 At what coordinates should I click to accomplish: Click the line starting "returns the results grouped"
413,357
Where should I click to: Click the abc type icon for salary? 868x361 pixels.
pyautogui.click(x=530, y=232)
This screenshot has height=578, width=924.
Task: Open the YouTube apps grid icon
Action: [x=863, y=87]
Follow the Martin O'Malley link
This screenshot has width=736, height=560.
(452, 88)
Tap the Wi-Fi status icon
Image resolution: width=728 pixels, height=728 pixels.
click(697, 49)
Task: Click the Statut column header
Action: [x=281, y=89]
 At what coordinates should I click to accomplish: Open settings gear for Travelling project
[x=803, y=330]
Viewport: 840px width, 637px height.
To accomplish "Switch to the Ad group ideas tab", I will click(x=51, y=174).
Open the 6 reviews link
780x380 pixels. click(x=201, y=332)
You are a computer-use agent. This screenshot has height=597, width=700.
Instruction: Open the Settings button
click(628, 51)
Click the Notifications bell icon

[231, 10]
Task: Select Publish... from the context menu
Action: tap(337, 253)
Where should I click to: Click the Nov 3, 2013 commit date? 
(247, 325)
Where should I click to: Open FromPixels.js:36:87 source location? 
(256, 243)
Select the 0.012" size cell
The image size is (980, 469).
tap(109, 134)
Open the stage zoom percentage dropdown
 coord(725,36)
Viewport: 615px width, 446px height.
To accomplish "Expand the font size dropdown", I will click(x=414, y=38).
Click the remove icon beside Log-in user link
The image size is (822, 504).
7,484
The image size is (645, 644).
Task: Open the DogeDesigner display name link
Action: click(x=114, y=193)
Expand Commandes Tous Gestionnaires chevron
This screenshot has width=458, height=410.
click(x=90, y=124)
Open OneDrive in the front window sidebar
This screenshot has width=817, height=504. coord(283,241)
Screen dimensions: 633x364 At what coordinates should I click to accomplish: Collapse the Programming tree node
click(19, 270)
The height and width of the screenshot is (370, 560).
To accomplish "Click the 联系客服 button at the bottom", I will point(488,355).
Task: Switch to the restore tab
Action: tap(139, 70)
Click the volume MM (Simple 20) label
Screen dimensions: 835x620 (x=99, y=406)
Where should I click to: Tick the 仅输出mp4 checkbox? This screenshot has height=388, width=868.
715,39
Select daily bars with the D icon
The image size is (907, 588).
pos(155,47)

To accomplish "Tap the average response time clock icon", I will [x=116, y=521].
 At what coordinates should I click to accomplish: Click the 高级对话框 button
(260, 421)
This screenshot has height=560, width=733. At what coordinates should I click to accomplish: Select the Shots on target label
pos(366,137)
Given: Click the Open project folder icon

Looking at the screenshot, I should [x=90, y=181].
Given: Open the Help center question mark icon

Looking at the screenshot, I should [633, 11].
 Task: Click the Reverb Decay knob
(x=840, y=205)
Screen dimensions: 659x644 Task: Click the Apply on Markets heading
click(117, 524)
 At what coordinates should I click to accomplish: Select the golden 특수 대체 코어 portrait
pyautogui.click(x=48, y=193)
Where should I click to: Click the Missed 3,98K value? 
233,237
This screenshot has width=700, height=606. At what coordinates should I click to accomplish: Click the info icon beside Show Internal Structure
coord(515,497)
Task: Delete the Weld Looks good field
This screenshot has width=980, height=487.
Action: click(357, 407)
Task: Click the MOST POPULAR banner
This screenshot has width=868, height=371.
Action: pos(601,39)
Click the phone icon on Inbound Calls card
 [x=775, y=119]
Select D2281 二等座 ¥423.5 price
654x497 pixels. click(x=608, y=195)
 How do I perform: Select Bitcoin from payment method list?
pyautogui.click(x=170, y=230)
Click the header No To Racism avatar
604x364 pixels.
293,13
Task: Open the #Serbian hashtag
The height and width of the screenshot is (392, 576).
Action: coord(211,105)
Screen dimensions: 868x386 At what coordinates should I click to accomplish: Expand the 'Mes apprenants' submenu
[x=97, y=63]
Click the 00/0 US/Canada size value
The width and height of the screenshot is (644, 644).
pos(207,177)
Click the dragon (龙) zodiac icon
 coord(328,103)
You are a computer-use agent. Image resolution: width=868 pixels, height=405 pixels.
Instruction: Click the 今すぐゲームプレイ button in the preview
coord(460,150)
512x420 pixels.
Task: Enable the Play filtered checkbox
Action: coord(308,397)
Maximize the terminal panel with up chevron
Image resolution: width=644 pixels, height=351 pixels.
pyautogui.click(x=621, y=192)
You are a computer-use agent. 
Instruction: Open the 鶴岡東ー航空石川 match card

━━━━━━

Assigned task =>
Write the data out again. Match it word for word.

Task result =>
 At what coordinates should I click to accomplish: Click the line starting "returns the results grouped"
413,357
Where should I click to: Click the abc type icon for salary? 868x361 pixels.
pyautogui.click(x=530, y=232)
This screenshot has height=578, width=924.
Task: Open the YouTube apps grid icon
Action: [x=863, y=87]
Follow the Martin O'Malley link
This screenshot has width=736, height=560.
(452, 88)
Tap the Wi-Fi status icon
Image resolution: width=728 pixels, height=728 pixels.
click(697, 49)
Task: Click the Statut column header
Action: [x=281, y=89]
 At what coordinates should I click to accomplish: Open settings gear for Travelling project
[x=803, y=330]
Viewport: 840px width, 637px height.
To accomplish "Switch to the Ad group ideas tab", I will click(x=51, y=174).
Open the 6 reviews link
780x380 pixels. click(x=201, y=332)
You are a computer-use agent. This screenshot has height=597, width=700.
Instruction: Open the Settings button
click(628, 51)
Click the Notifications bell icon

[231, 10]
Task: Select Publish... from the context menu
Action: tap(337, 253)
Where should I click to: Click the Nov 3, 2013 commit date? 
(247, 325)
Where should I click to: Open FromPixels.js:36:87 source location? 
(256, 243)
Select the 0.012" size cell
The image size is (980, 469).
tap(109, 134)
Open the stage zoom percentage dropdown
 coord(725,36)
Viewport: 615px width, 446px height.
To accomplish "Expand the font size dropdown", I will click(x=414, y=38).
Click the remove icon beside Log-in user link
The image size is (822, 504).
7,484
The image size is (645, 644).
Task: Open the DogeDesigner display name link
Action: click(x=114, y=193)
Expand Commandes Tous Gestionnaires chevron
This screenshot has width=458, height=410.
click(x=90, y=124)
Open OneDrive in the front window sidebar
This screenshot has width=817, height=504. coord(283,241)
Screen dimensions: 633x364 At what coordinates should I click to accomplish: Collapse the Programming tree node
click(19, 270)
The height and width of the screenshot is (370, 560).
To accomplish "Click the 联系客服 button at the bottom", I will point(488,355).
Task: Switch to the restore tab
Action: tap(139, 70)
Click the volume MM (Simple 20) label
Screen dimensions: 835x620 (x=99, y=406)
Where should I click to: Tick the 仅输出mp4 checkbox? This screenshot has height=388, width=868.
715,39
Select daily bars with the D icon
The image size is (907, 588).
pos(155,47)

To accomplish "Tap the average response time clock icon", I will [x=116, y=521].
 At what coordinates should I click to accomplish: Click the 高级对话框 button
(260, 421)
This screenshot has height=560, width=733. At what coordinates should I click to accomplish: Select the Shots on target label
pos(366,137)
Given: Click the Open project folder icon

Looking at the screenshot, I should [x=90, y=181].
Given: Open the Help center question mark icon

Looking at the screenshot, I should [633, 11].
 Task: Click the Reverb Decay knob
(x=840, y=205)
Screen dimensions: 659x644 Task: Click the Apply on Markets heading
click(117, 524)
 At what coordinates should I click to accomplish: Select the golden 특수 대체 코어 portrait
pyautogui.click(x=48, y=193)
Where should I click to: Click the Missed 3,98K value? 
233,237
This screenshot has width=700, height=606. At what coordinates should I click to accomplish: Click the info icon beside Show Internal Structure
coord(515,497)
Task: Delete the Weld Looks good field
This screenshot has width=980, height=487.
Action: click(357, 407)
Task: Click the MOST POPULAR banner
This screenshot has width=868, height=371.
Action: pos(601,39)
Click the phone icon on Inbound Calls card
 [x=775, y=119]
Select D2281 二等座 ¥423.5 price
654x497 pixels. click(x=608, y=195)
 How do I perform: Select Bitcoin from payment method list?
pyautogui.click(x=170, y=230)
Click the header No To Racism avatar
604x364 pixels.
293,13
Task: Open the #Serbian hashtag
The height and width of the screenshot is (392, 576).
Action: coord(211,105)
Screen dimensions: 868x386 At what coordinates should I click to accomplish: Expand the 'Mes apprenants' submenu
[x=97, y=63]
Click the 00/0 US/Canada size value
The width and height of the screenshot is (644, 644).
pos(207,177)
Click the dragon (龙) zodiac icon
 coord(328,103)
You are a computer-use agent. Image resolution: width=868 pixels, height=405 pixels.
Instruction: Click the 今すぐゲームプレイ button in the preview
coord(460,150)
512x420 pixels.
Task: Enable the Play filtered checkbox
Action: coord(308,397)
Maximize the terminal panel with up chevron
Image resolution: width=644 pixels, height=351 pixels.
pyautogui.click(x=621, y=192)
You are a computer-use agent. 
Instruction: Open the 鶴岡東ー航空石川 match card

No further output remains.